#2: Corporate dystrophy; Subject-Object shift; Art of Execution; Open questions on DCA
May 8 - May 14
Corporate Dystrophy
Some orthogonal insights from Byrne Hobart’s profile on Stripe:
Every sufficiently successful company eventually reaches the point where it can only sustain growth by raising its rate of value capture rather than value creation. Some companies have a long runway for doing this, but for many it's surprisingly short; successor executives tend to operate more conventionally than founders, and it's conventional to let the quality of a business degrade a bit in order for a high growth rate not to degrade at all…it's a ubiquitous form of corporate entropy.
From the same article, quoting Richard Dawkins:
Staving off death is a thing that you have to work at. Left to itself – and that is what it is when it dies – the body tends to revert to a state of equilibrium with its environment.
If you measure some quantity such as the temperature, the acidity, the water content or the electrical potential in a living body, you will typically find that it is markedly different from the corresponding measure in the surroundings. Our bodies, for instance, are usually hotter than our surroundings, and in cold climates they have to work hard to maintain the differential. When we die the work stops, the temperature differential starts to disappear, and we end up the same temperature as our surroundings.
Fighting against dystrophy (erosion of entropy?) is the type of “cultural mojo” that defines great teams and companies. And it’s often quite visible in their execution speed and adaptability, or in the perception of both. Google had it for a long time, but seems to have lost it somewhat (at least in public perception) over the past few years. Facebook seems to be slowly losing it too, recently. At a certain amount of size and regulatory/anti-trust scrutiny, it’s probably very hard to maintain.
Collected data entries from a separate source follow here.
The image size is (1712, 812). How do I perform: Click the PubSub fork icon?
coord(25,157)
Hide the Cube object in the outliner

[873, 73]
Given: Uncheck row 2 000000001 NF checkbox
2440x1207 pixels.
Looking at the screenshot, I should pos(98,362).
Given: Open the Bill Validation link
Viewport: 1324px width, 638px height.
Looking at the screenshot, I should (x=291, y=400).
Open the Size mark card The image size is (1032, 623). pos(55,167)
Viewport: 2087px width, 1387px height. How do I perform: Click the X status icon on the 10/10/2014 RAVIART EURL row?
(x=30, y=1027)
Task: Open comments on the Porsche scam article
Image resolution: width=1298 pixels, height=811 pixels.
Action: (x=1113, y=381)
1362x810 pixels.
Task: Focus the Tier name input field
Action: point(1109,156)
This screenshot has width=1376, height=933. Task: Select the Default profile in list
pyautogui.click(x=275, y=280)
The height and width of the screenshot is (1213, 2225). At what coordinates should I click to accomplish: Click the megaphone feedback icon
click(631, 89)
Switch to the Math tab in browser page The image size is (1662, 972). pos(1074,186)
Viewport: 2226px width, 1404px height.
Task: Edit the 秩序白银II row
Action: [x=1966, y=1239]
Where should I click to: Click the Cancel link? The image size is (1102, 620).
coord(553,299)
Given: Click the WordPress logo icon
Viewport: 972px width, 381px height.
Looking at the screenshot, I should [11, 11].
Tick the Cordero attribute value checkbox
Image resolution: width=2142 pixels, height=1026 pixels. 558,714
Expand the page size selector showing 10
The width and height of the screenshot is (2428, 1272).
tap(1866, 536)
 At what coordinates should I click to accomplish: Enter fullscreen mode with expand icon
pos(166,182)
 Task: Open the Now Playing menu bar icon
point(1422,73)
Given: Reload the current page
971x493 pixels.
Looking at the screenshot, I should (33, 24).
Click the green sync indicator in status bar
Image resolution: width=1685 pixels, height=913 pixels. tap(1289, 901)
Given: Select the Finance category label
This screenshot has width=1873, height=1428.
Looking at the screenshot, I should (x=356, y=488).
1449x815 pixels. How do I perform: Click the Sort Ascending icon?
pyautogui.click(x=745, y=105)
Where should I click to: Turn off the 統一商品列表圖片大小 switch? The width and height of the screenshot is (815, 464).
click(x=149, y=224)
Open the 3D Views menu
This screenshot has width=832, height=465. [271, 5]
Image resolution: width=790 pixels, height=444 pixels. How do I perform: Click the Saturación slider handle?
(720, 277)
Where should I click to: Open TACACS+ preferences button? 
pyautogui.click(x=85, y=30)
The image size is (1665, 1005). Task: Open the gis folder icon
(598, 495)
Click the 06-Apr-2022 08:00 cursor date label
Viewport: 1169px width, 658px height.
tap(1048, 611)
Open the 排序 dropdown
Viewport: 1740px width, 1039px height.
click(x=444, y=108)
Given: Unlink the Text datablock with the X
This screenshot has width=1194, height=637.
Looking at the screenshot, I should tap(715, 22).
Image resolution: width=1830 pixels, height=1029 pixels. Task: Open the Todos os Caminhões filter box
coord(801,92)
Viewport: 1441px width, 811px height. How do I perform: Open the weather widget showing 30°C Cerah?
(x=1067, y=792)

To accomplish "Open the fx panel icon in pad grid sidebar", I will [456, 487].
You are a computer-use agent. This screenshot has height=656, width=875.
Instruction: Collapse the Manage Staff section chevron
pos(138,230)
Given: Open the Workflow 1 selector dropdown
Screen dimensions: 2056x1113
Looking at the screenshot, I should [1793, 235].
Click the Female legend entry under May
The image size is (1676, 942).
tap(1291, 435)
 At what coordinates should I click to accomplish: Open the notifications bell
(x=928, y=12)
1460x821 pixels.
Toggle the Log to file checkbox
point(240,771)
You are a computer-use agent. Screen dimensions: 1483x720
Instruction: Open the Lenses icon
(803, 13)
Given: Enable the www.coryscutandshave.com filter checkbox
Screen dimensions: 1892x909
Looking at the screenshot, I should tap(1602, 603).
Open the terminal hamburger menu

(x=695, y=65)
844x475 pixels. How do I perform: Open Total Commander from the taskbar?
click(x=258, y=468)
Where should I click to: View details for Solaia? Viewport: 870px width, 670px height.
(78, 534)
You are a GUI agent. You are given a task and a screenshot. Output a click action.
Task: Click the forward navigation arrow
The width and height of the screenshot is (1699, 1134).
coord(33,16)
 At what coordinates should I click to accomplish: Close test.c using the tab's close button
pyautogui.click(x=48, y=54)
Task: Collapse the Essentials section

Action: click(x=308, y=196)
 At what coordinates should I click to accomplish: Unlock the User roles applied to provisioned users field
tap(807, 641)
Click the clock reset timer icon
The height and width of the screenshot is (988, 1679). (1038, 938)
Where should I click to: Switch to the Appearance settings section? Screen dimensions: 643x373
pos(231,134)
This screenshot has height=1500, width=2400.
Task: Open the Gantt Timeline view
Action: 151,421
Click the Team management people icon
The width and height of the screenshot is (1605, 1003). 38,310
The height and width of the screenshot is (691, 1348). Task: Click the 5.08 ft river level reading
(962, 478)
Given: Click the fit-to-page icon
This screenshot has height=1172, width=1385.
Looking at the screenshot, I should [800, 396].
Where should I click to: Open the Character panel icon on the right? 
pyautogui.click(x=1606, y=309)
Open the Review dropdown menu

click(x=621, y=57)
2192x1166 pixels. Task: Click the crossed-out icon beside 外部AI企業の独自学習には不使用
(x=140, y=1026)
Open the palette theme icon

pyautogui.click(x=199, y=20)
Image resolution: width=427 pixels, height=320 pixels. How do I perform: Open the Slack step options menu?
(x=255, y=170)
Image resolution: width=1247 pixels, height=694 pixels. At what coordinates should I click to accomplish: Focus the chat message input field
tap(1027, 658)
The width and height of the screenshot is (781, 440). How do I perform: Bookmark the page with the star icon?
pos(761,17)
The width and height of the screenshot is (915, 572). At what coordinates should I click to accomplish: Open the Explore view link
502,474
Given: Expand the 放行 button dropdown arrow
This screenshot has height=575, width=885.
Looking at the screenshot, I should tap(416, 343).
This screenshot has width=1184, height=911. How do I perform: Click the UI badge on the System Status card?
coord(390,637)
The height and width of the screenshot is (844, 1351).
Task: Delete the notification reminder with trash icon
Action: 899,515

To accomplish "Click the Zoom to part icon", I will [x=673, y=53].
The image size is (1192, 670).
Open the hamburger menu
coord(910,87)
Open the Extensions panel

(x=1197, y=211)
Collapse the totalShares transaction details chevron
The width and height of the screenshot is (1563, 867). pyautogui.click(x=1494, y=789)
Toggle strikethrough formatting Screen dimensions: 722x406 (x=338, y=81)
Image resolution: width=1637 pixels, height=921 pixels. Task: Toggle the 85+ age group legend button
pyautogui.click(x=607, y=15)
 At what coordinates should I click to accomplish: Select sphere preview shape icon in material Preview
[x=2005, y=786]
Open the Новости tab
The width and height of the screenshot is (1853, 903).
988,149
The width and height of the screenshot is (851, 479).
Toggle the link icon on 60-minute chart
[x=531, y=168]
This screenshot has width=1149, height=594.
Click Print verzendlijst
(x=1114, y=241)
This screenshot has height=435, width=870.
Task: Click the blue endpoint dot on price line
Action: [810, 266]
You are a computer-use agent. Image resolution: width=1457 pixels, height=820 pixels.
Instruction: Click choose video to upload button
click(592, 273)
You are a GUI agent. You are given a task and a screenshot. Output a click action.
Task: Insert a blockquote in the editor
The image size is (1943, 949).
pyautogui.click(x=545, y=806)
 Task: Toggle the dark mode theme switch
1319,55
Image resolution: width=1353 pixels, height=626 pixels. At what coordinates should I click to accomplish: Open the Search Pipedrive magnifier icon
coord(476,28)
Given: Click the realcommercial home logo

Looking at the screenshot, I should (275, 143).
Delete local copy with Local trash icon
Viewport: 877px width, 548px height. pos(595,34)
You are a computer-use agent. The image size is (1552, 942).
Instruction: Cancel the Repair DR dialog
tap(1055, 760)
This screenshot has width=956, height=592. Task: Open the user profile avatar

On the other hand, Microsoft seems to have rediscovered it under Nadella, and Intel’s new CEO is pitching a similar turnaround. And of course, the new darlings (Stripe, Cloudflare) have it in spades.
A driven leader (Bezos, Collison, Musk, Hastings, Zuckerberg) can be the root source source of this “culture to fight dystrophy”, but can this be made to last? Bezos’ services architecture seems to be a systematic attempt at doing so, and so is Hastings’ “no rules” approach - both use a combination of autonomy, accountability and APIs to achieve scale, while maintaining innovation.
The Subject-Object Shift
The “subject-object shift” holds that we are either subject to something or we hold it as subject. The difference between “I am sad” and “I feel sad” highlights the distinction. “I am sad” conveys that sadness is me. “I feel sad” reveals that sadness is a feeling: an object. This shift opens new possibilities. Suddenly, I can hold “sadness” apart from me, examine it, and even play with it.
This was from the “GALE Report 2021-05-14”, which also linked to the Adult Development Primer, which looks very promising.
From “The Hard Thing About Hard Things”, by Ben Horowitz:
Markets aren't efficient at finding the truth; they are efficient at converging to a conclusion; often, the wrong conclusion.
Warren Buffett’s dumbest trade
"The interesting thing about business, it's not like the Olympics. You don't get any extra points for the fact that something's very hard to do. So you might as well just step over one-foot bars, instead of trying to jump over seven-foot bars."
Basically, there’s no point doing complex SPAC warrant arbitrage trades 🤦🏽♂️
Lessons from “The Art of Execution”
Gavin Baker wrote a book review on Lee Freeman Shor’s “The Art of Execution” who analyzed a set of professional investors, and categorized their behaviors when their stocks go down (Assassins, Hunters and Rabbits), and when they go up (Connoisseurs and Raiders). The TLDR is:
Let your winners ride.
Always take some action when losing significant money on a position (either average down, or take the loss and exit).
Open questions on Dollar Cost Averaging (DCA)
When entering new positions:
Is it a good idea to do DCA vs buying all at once?
Is it any different when exiting?
Is it only a good idea if the positions are pre-decided, and we have the discipline to follow through irrespective of stock price movements (assuming no major change in fundamentals)?
Should the pre-decided positions be in unit quantities, or dollar amounts?
Dollar weighted vs time weighted returns
The WSJ reported that ARK generated 5.24% annual returns since inception weighted by dollars, underperforming the S&P. This is a repeated pattern across famous money managers, since a fund that performs well will raise more money, but often that will be at the peak of asset prices and its performance.
For personal portfolios, I would imagine this is a lesser problem in general, but it might still happen because we get over-confident right when our portfolio has performed well recently.
(Shower thought)
One of the saddest parts of growing older is seeing your former idols reveal themselves to be messy, flawed humans.
As I wrote the above, I recalled these haunting words by Venkatesh Rao (RibbonFarm):
Time, of course, is the merciless slaughterer of all these infinitely qualified anchors of the meaning of life. Wait long enough, and every truth will crumble. Wait long enough, and every value will dissolve into moral ambiguity. Wait long enough, and every habit will decay, first into ritual, then into farce. Wait long enough, and every slain demon will rise again.